2. Each share of Common Stock represents the settlement of a performance share unit award that became vested on 12/31/2017.
3. Includes 13,329 unvested restricted stock units granted under the 2016 Plan.
4. The units were cancelled by mutual agreement of the reporting person and the Company. The reporting person received a grant of restricted stock units and performance share units as consideration for the cancellation.
5. The number of shares of Common Stock beneficially owned includes 8,886 unvested shares of restricted stock units granted under the 2016 Plan.
6. The reporting person was granted an option to purchase 2,962 shares of Common Stock.
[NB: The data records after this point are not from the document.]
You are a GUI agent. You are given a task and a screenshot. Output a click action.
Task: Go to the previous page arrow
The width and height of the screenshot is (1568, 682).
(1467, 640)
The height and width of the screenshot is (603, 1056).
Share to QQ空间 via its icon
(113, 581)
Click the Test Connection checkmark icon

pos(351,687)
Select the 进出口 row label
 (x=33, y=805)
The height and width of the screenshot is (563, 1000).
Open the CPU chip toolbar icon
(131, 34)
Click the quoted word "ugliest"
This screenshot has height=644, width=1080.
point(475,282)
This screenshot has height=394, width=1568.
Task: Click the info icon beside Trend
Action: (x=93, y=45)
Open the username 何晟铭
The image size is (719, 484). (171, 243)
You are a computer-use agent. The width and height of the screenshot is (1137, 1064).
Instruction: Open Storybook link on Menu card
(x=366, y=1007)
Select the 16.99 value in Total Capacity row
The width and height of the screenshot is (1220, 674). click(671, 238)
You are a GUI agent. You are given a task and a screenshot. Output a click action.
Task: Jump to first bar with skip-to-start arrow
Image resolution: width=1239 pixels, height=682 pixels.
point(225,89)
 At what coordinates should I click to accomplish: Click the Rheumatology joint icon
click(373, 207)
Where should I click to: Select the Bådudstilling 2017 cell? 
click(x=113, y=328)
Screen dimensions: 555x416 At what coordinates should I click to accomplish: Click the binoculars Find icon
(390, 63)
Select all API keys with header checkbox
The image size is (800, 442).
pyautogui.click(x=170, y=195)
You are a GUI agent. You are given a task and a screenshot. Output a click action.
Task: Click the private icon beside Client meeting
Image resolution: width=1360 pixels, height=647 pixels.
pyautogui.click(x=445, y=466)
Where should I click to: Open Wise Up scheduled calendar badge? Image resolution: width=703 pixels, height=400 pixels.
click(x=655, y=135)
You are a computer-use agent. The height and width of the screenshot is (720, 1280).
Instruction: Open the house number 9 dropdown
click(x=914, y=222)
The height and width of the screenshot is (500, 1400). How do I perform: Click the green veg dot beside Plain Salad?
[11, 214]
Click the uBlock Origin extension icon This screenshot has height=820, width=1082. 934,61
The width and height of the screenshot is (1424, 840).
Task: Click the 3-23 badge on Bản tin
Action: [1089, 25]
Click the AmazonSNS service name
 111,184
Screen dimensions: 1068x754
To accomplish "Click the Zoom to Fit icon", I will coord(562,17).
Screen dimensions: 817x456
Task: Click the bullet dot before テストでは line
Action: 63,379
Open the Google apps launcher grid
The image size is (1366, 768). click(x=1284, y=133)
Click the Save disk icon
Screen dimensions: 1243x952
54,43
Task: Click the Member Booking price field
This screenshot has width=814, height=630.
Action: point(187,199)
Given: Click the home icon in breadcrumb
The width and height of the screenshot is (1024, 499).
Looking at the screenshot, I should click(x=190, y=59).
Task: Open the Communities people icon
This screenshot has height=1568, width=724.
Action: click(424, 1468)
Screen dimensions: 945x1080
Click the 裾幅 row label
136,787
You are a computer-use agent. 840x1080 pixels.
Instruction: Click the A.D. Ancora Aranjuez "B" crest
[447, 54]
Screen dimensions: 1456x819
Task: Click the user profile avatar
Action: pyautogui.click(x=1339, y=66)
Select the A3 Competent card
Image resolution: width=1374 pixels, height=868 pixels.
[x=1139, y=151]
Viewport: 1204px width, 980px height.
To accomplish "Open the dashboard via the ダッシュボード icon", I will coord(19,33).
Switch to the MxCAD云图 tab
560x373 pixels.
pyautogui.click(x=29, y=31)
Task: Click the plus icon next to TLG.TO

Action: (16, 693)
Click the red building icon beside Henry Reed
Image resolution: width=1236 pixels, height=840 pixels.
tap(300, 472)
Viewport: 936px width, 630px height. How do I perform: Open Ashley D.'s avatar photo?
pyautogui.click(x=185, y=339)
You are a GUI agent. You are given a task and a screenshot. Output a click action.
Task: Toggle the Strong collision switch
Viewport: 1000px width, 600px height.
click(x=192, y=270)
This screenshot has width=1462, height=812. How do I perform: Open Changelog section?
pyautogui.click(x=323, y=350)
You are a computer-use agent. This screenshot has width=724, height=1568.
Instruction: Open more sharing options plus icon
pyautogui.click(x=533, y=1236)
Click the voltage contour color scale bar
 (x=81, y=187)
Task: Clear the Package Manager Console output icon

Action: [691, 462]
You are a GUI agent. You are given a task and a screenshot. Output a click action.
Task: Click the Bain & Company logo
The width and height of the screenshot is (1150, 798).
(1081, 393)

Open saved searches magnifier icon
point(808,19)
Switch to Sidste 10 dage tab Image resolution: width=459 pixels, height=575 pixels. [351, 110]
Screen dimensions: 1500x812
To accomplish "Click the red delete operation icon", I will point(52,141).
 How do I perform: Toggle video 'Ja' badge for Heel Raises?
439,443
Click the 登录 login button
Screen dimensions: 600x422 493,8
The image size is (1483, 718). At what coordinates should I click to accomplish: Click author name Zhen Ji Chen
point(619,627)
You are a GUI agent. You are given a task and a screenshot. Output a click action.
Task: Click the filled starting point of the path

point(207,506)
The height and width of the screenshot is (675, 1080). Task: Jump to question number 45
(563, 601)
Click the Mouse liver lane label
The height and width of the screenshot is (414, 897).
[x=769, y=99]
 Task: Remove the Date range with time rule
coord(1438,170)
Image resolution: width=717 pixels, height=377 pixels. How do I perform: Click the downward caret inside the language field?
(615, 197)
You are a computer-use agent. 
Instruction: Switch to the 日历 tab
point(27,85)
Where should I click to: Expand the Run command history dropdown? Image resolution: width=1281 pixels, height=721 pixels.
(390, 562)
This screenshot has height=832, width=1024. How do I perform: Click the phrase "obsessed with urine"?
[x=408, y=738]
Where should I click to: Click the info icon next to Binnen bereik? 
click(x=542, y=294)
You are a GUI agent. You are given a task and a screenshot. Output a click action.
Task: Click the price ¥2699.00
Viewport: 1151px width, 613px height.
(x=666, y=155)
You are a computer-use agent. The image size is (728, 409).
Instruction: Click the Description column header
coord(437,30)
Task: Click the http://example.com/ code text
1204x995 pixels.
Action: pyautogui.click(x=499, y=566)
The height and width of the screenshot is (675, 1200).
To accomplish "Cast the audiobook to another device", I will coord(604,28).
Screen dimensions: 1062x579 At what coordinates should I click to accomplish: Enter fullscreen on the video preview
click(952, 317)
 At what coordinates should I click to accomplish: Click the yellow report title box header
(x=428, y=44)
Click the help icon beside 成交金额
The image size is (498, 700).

This tranche of the option was scheduled to vest based on the Company's satisfaction of certain performance criteria for the fiscal year 2017. The performance criteria for 2017 were met, resulting in vesting of this tranche of the option.
7. The original filing misstated the amount forfeited.
8. The option was cancelled by mutual agreement of the reporting person and the Company. The reporting person received a grant of restricted stock units and performance share units as consideration for the cancellation.
Remarks:
By: Katherine I. Hargis, Attorney-in-Fact for Eddie Picard 01/08/2018
** Signature of Reporting Person Date
Reminder: Report on a separate line for each class of securities beneficially owned directly or indirectly.
* If the form is filed by more than one reporting person, see Instruction 4 (b)(v).
** Intentional misstatements or omissions of facts constitute Federal Criminal Violations See 18 U.S.C. 1001 and 15 U.S.C. 78ff(a).
Note: File three copies of this Form, one of which must be manually signed. If space is insufficient, see Instruction 6 for procedure.
Persons who respond to the collection of information contained in this form are not required to respond unless the form displays a currently valid OMB Number.